Sprzedaż powinna dostarczyć:

  • pytania i obiekcje klientów,
  • informacje, które mogą wzmocnić sekcje FAQ, case studies czy strony produktowe,
  • insighty o etapach decyzyjnych.

Zarząd / CEO

Rola zarządu nie polega na komentowaniu grafiki, ani kolorystyki przycisków.

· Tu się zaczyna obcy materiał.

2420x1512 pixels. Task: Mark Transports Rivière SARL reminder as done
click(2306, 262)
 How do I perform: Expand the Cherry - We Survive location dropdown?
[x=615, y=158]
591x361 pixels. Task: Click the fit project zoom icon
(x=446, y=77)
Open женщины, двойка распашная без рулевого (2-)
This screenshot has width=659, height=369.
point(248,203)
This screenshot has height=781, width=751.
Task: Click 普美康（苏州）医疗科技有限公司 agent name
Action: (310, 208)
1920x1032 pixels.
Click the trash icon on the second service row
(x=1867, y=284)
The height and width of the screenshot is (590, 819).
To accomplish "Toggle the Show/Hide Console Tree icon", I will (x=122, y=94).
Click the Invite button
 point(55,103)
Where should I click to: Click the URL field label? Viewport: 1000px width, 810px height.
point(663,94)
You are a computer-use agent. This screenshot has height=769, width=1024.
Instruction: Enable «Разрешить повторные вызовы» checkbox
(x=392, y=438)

Zarząd powinien być zaangażowany na etapie wyznaczania strategicznych celów projektu: np. zwiększenie liczby leadów, ekspansja na nowy rynek, zmiana pozycjonowania marki.

Zarząd powinien:

  • zatwierdzić cele biznesowe projektu,
  • dać zielone światło na kierunek strategiczny,
  • pozostawić wykonanie zespołowi operacyjnemu.

IT / dział technologii

Ich udział jest konieczny w kontekście technologii: integracji z CRM, automatyzacją marketingu, hostingiem, bezpieczeństwem danych.

IT powinno:

  • określić wymagania techniczne,
  • współpracować przy integracjach (CRM, ERP, API),
  • zadbać o infrastrukturę i bezpieczeństwo.

Customer Success / Obsługa klienta

Rzadziej angażowani, a bardzo pomocni. To zespół, który zna klientów po wdrożeniu. Ich perspektywa przydaje się przy tworzeniu działu „Pomoc”, FAQ, treści edukacyjnych i materiałów do pobrania.

2. Kto nie powinien mieć decydującego głosu?

„Lubię – nie lubię”: osoby spoza projektu

Największe ryzyko to dopuszczenie osób, które nie mają wiedzy o kliencie, marketingu czy konwersji, ale mają opinię. Przykład? Księgowa, która uważa, że czerwony przycisk „jest agresywny”. Magazynier, który twierdzi, że „to wygląda jak start-up”. Menedżer, który mówi: „Mi się nie podoba”. I wreszcie: członek zarządu, który nie rozumie digitalu, ale „ma wizję” opartą o stronę konkurenta sprzed dekady.

Takie głosy są problematyczne, bo:

  • opóźniają projekt,
  • wprowadzają chaos,
  • podważają decyzje specjalistów,
  • opierają się na gustach, a nie na danych.

Zbyt szeroka „grupa fokusowa”

Zbieranie opinii od „wszystkich działów” to przepis na bałagan. Każdy ma inny cel, inny język i inne wyobrażenie. Efekt? Strona zbyt ogólna, zabałaganiona, niekomunikatywna – bo próbuje zadowolić wszystkich.

Unikaj:

  • głosowania na układ strony wśród całej firmy,
  • otwartego zbierania komentarzy na Slacku/Teamsach od wszystkich pracowników,
  • „demo do pokazania rodzinie” – to nie branding na wesele.

3. Jak zorganizować efektywny zespół projektowy?

Idealnie, jeśli firma powoła kompaktowy zespół projektowy złożony z 3–5 osób reprezentujących kluczowe kompetencje: marketing, sprzedaż, IT, osoba decyzyjna. Taki zespół:

  • podejmuje szybkie decyzje,
  • przekazuje spójne informacje agencji,
  • odpowiada za zatwierdzanie etapów (wireframe, teksty, projekty).

Wszystkie opinie z zewnątrz (np. od działu operacyjnego, HR, logistyki) można zebrać w formie pojedynczych komentarzy na początku procesu – ale to zespół projektowy decyduje, co trafia do briefu i jakie ma znaczenie.

Podsumowanie: mniej głosów, więcej strategii

Przy tworzeniu nowej strony internetowej firmy B2B najważniejsze są: strategia, użytkownik końcowy i cele biznesowe. Nie gusty, nie estetyka z lat 90., nie osobiste preferencje osób spoza procesu.

Dobra strona powstaje wtedy, gdy:

  • jest zaprojektowana przez zespół kompetentny, decyzyjny i współpracujący,
  • słucha głosu klienta, a nie wewnętrznych „dyrektorów gustu”,
  • korzysta z wiedzy specjalistów, nie przypadkowych opinii.

Tworząc nową stronę, nie pytaj: „Co sądzisz o kolorze?”, tylko: „Czy ta strona pomoże klientowi znaleźć rozwiązanie?”. To zasadnicza różnica – i dokładnie od niej zależy skuteczność całego projektu.